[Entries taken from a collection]
Begin

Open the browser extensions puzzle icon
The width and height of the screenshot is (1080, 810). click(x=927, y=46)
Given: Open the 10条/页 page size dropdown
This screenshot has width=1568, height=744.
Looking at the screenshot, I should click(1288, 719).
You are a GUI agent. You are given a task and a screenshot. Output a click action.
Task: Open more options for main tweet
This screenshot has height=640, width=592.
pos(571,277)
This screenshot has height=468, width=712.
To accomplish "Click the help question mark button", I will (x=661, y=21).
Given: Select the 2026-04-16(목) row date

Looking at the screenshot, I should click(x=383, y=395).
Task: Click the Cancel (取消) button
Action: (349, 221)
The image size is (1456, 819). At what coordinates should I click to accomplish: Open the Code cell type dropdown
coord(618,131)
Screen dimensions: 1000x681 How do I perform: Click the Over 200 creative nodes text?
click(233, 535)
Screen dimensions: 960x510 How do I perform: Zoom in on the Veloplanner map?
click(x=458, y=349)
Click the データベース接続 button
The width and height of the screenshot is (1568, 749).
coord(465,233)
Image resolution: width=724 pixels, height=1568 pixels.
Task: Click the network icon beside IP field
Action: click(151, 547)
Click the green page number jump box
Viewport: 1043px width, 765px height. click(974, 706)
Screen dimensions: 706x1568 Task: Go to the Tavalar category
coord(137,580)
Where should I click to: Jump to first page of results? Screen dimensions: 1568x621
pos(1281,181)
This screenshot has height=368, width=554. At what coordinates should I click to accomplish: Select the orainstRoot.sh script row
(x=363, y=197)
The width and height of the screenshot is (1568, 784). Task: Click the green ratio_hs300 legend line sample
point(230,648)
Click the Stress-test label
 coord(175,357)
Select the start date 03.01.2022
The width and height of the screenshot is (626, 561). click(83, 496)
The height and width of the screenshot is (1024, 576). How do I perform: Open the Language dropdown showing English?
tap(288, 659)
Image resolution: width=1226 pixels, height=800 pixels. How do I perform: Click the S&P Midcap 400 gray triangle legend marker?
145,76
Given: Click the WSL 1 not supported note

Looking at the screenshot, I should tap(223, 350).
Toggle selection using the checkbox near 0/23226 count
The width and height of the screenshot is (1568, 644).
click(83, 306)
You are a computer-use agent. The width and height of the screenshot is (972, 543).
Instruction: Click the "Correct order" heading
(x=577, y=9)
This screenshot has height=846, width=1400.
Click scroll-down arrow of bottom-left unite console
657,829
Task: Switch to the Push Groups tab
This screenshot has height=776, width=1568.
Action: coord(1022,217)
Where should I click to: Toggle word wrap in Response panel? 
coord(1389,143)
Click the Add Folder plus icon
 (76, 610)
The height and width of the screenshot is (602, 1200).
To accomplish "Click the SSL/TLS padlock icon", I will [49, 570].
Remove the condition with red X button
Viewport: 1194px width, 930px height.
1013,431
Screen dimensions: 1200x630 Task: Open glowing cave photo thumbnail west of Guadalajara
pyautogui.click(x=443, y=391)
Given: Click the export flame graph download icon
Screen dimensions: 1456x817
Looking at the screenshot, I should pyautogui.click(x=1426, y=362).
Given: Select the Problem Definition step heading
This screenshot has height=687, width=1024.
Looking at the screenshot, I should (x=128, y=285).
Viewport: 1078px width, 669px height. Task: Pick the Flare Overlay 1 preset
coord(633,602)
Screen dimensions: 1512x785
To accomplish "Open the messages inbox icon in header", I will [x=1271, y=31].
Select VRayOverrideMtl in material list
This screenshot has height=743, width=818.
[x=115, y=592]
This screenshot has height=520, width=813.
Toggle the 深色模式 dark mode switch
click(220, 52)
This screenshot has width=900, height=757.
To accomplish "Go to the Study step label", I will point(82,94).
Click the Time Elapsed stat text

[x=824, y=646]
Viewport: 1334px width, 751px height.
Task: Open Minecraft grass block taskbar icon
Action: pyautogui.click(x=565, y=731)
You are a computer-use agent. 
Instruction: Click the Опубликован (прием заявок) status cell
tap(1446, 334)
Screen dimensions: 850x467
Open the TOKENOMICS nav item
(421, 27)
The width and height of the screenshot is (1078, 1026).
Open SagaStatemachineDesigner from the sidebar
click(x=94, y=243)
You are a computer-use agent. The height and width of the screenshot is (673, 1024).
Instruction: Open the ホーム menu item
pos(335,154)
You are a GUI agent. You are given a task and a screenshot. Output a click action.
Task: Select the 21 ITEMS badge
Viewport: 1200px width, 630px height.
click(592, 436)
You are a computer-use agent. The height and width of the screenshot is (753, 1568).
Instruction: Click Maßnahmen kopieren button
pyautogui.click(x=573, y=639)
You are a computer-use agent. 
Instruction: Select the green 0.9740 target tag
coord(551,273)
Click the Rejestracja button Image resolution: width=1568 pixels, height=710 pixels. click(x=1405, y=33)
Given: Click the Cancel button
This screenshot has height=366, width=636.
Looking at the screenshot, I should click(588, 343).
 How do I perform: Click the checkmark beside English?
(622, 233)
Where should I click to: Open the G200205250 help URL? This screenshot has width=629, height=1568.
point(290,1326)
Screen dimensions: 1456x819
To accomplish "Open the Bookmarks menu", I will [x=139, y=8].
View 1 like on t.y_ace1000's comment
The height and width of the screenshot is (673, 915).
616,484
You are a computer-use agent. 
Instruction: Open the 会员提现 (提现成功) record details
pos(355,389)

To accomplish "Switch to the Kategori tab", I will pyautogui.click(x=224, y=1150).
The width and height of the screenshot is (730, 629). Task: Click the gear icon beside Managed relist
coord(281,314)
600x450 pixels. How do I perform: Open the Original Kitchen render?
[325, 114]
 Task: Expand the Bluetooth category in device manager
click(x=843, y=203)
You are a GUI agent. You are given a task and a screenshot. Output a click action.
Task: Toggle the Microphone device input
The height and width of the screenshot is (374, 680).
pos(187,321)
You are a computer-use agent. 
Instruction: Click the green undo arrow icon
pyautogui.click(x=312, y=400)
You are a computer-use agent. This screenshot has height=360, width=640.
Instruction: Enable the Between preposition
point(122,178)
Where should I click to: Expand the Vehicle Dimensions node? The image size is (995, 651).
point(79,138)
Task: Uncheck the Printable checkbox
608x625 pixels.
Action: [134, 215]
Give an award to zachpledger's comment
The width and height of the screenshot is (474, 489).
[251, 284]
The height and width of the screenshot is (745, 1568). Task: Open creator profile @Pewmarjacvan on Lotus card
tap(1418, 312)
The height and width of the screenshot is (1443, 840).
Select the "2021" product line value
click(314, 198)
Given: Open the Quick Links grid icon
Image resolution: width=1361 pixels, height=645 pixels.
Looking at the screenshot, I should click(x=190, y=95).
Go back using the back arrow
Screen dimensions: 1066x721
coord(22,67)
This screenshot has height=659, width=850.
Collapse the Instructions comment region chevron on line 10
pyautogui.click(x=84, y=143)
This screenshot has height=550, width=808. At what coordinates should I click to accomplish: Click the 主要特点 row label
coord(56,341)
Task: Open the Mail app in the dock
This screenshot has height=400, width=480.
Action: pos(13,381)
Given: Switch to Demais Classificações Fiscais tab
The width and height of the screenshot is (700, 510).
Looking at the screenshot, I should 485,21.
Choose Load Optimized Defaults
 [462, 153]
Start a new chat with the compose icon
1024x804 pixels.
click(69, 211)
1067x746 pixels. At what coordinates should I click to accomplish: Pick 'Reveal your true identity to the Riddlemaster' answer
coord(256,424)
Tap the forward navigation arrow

End

* **What you need to do**:
Locate every line in the data above that contains the word "comment", and copy each such line. Matching is case-sensitive.

* **Result of the exercise**:
View 1 like on t.y_ace1000's comment
Give an award to zachpledger's comment
Collapse the Instructions comment region chevron on line 10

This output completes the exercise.